A presidente da Federação Nacional de Call Center, Instalação e Manutenção de Infraestrutura de Redes de Telecomunicações e de Informática  (Feninfra), Viven Suruagy, defendeu a manutenção do benefício. "A medida é decisiva para planejarmos e definirmos investimentos e capacitação de recursos humanos. Caso não seja mantida, haverá aumento médio de 7,5% no custo e risco de quebra de empresas", declarou.

Fernando Pimentel, presidente da Associação Brasileira de Indústria Têxtil (Abit), comemorou o avanço da medida na Câmara. “Não há um programa social mais relevante do que o emprego e isso o setor têxtil e confecção é extremamente capaz de fazê-lo em todo o território nacional, pois está distribuído em todas as unidades da federação”, disse.

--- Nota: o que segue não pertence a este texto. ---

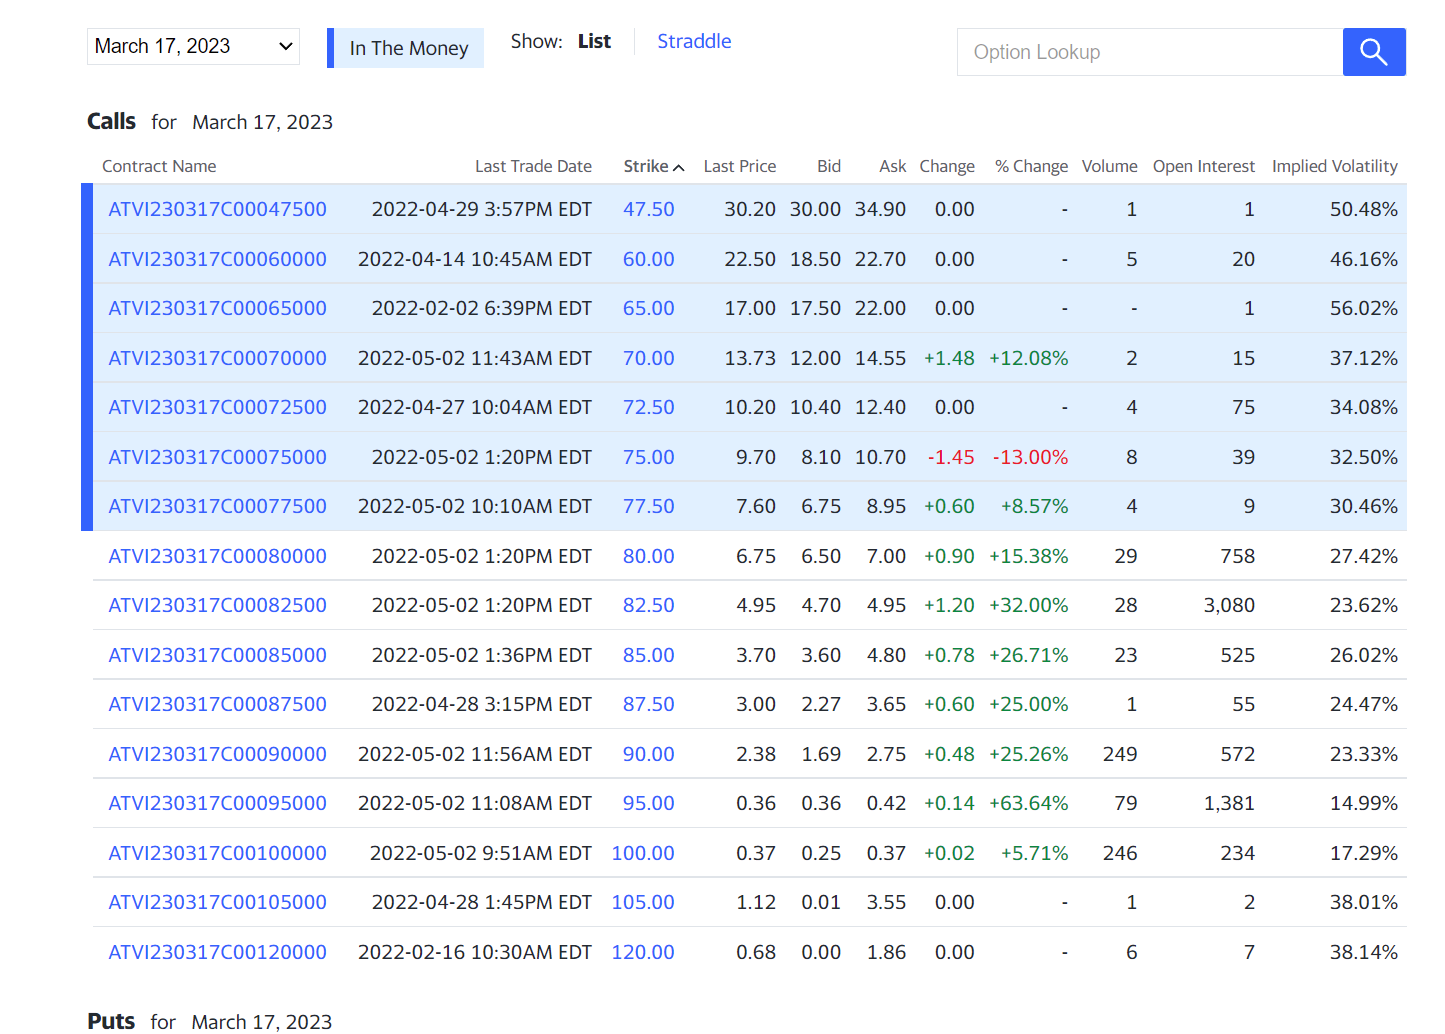Sort by Strike column arrow
The image size is (1445, 1034).
[x=679, y=167]
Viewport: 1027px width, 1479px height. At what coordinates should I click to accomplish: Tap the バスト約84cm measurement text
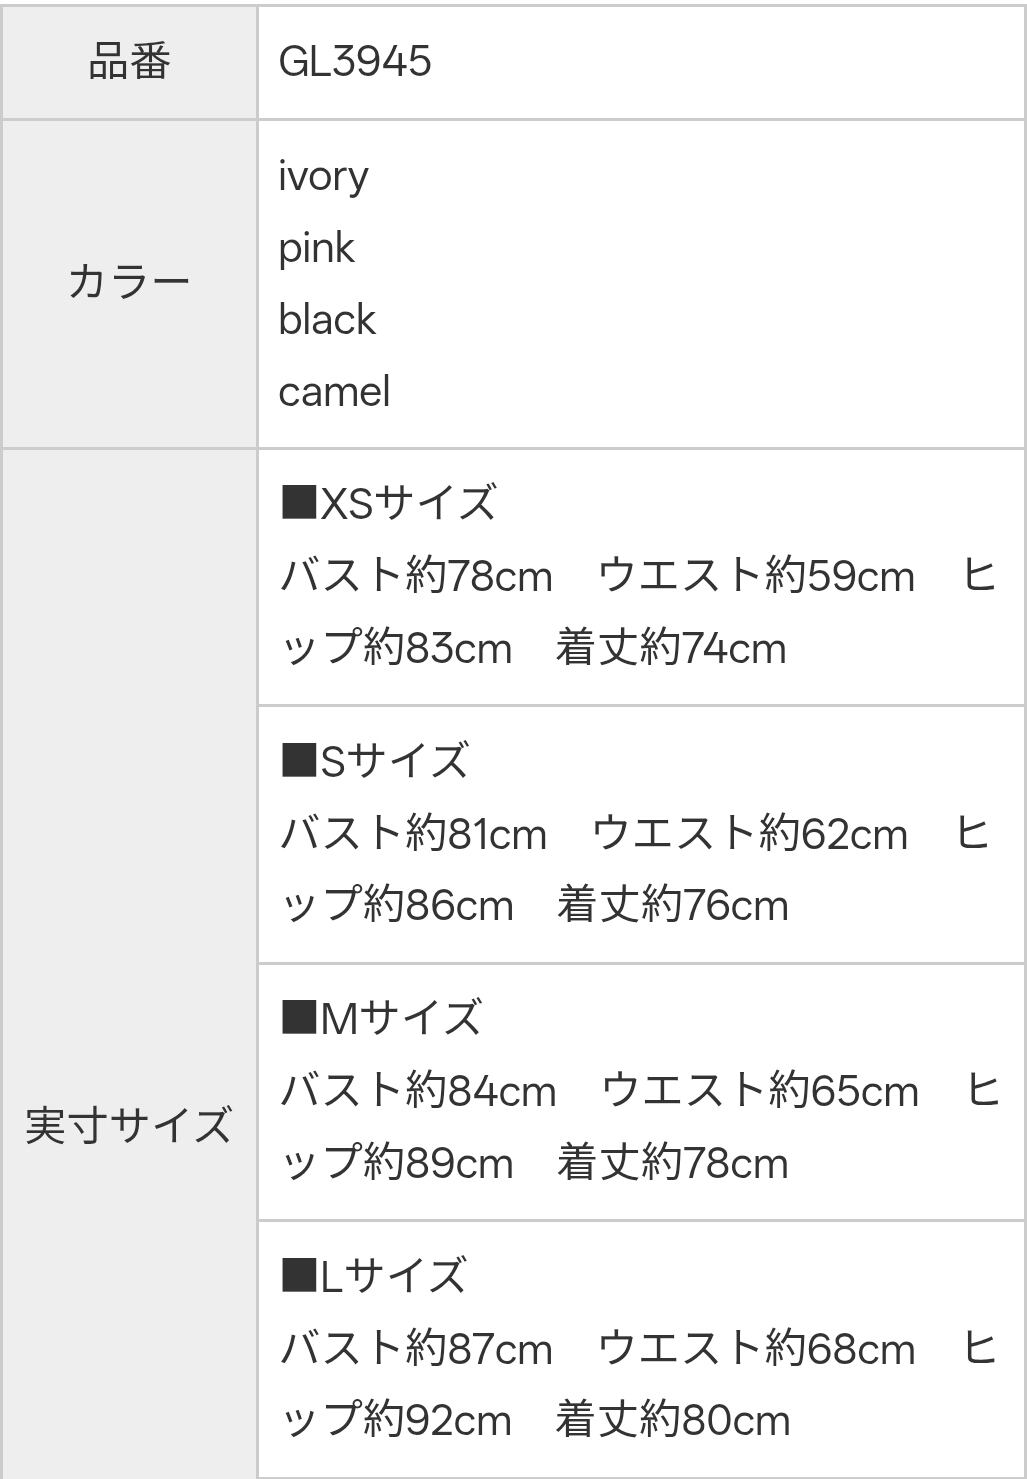pyautogui.click(x=418, y=1091)
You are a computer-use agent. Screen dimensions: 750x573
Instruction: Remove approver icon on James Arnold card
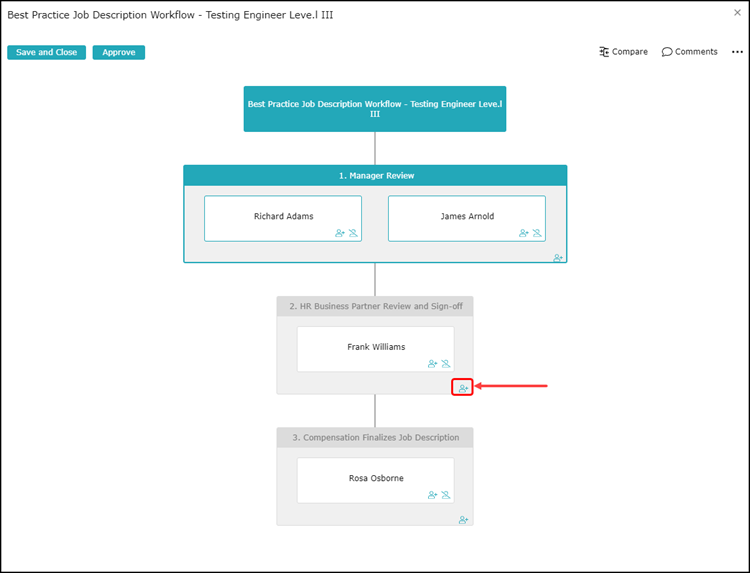[x=537, y=233]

Relator do projeto, o deputado Jerônimo Goergen (Progressistas-RS)  tenta votar um requerimento para que o projeto não passe pela CCJ e vá direto ao plenário. Ele não descarta mudanças, que podem acontecer por meio de emendas na votação do plenário da Câmara.  Uma das soluções que podem ser construídas com o governo é a diminuição do prazo da prorrogação para 2023, em vez de 2026. “Vamos votar como está. A construção está sendo feita, mas vai ser uma longa caminhada”, disse Jerônimo ao Estadão.

A equipe econômica do governo federal teme o impacto que a medida pode ter nas contas públicas, pois significa redução da arrecadação federal. O ministro da Eocnomia, Paulo Guedes, tem feito diversas reuniões com Jerônimo para chegar a um acordo, mas não houve perspectiva de entendimento.